Unlike most of my programming languages, there is nothing that could really be described as innovative or experimental or even particularly unusual about Castile. It is influenced by:

  • C: Most of Castile's syntax follows C, but it is generally more permissive (semicolons are optional, types of local variables and return types for functions do not have to be declared, etc.) It has a type system which can be applied statically, and it has function values, but not closures.

  • Rust: There is a union type, to which values must be explicitly promoted (with as) and extracted (with typecase ... is.) Expressions (statements) within a block must have void type, except the final expression, which is returned as the result of the block. Local variables are mutable, but arguments and globals are not, and neither are the fields of structs. There are no pointers. (Although, granted, many of these features are not precisely from Rust, they seem to be a result of me coming to some kind of C/Rust/functional language compromise.)

Also unlike most of my programming languages (with the exceptions of ILLGOL and Bhuna), it was "designed by building" -- I wrote an interpreter, and the language it happens to accept, I called Castile.

I wrote the interpreter in a very short span of time; most of it was done within 24 hours of starting (but consider that I ripped off some of the scanning/parsing code from ALPACA.) A few days later, I extended the implementation to also allow compiling to Javascript, and a few days after that, I added a Ruby backend (why not, eh?)

This document contains what is as close as there is to a specification of the language, in the form of a Falderal test suite.

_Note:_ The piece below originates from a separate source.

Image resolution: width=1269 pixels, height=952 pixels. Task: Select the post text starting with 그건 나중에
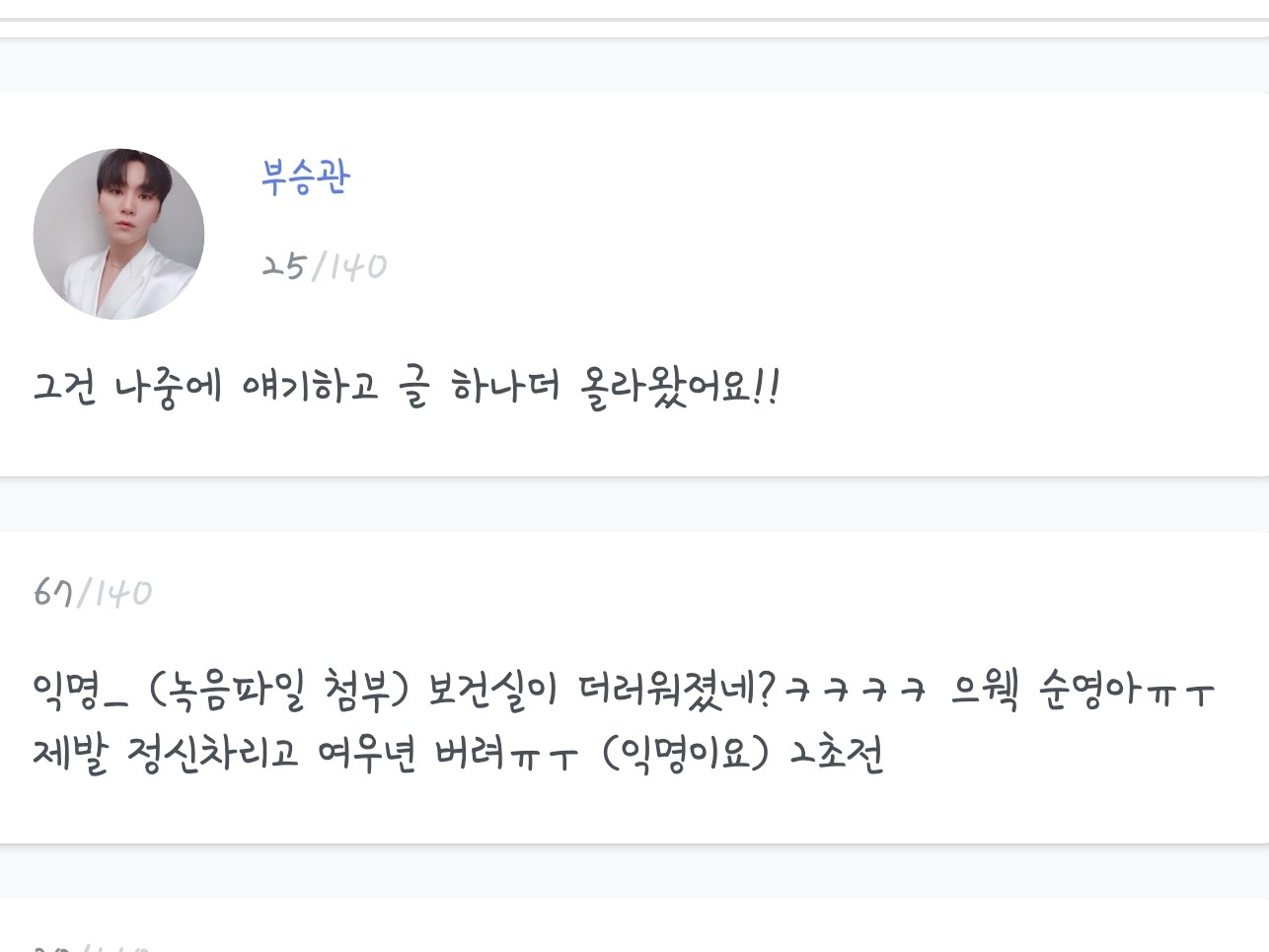point(406,386)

The interpreter and all compilers pass all the tests, but there are known shortcomings in at least the compilers (no name mangling, etc.)

The eg directory contains a few example Castile programs, including a string tokenizer.

One area where the Castile implementation is not entirely unremarkable is that the typechecker is not required to be run. Unchecked Castile is technically a different language from Castile; there are Castile programs which would result in an error, where the Unchecked Castile program would not (because it never executes the part of the program with a bad type.) However, Unchecked Castile programs should be otherwise well-behaved; any attempt to execute code which would have resulted in a type failure, will result in a crash. Note, however, that this only applies to the evaluator, not any of the compiler backends. Compiling Unchecked Castile can result in a compiled program with undefined behaviour.

Grammar

The grammar is a little weird at points (especially the VarRef production, which includes the possibility of assignment, even though that can really only happen in a Stmt.)

Program ::= {Defn [";"]}.
Defn    ::= "fun" ident "(" [Arg {"," Arg}] ")" Body
          | "struct" ident "{" {ident ":" TExpr [";"]} "}"
          | ident (":" TExpr | "=" Literal).
Arg     ::= ident [":" TExpr].
Body    ::= "{" {Stmt [";"]} "}".
Stmt    ::= "var" ident "=" Expr0
          | "while" Expr0 Block
          | "typecase" VarRef "is" TExpr Block
          | "do" Expr0
          | "return" Expr0
          | If
          | Expr0.
Block   ::= "{" {Stmt [";"]} "}".
If      ::= "if" Expr0 Block ["else" (Block | If)].
Expr0   ::= Expr1 {("and" | "or") Expr1} ["as" TExpr "in" TExpr].
Expr1   ::= Expr2 {(">" | ">=" | "<" | "<=" | "==" | "!=") Expr2}.
Expr2   ::= Expr3 {("+" | "-") Expr3}.
Expr3   ::= Expr4 {("*" | "/") Expr4}.
Expr4   ::= Expr5 {"(" [Expr0 {"," Expr0}] ")" | "." ident}.
Expr5   ::= "make" ident "(" [ident ":" Expr0 {"," ident ":" Expr0}] ")"
          | "(" Expr0 ")"
          | "not" Expr1
          | Literal
          | VarRef.
VarRef  ::= ident ["=" Expr0].
Literal ::= strlit
          | ["-"] intlit
          | "true" | "false" | "null"
          | "fun" "(" [Arg {"," Arg}] ")" Body.
TExpr   ::= "string"
          | "integer"
          | "boolean"
          | "void"
          | "function" "(" [TExpr {"," TExpr}] ")" ":" TExpr
          | "union" "(" [TExpr {"," TExpr}] ")"
          | ident.

Examples

-> Tests for functionality "Run Castile Program"

Rudiments

Minimal correct program.

| fun main() {}
=

A program may evaluate to a value.

| fun main() { 160 }
= 160

The function named main is the one that is evaluated when the program is run.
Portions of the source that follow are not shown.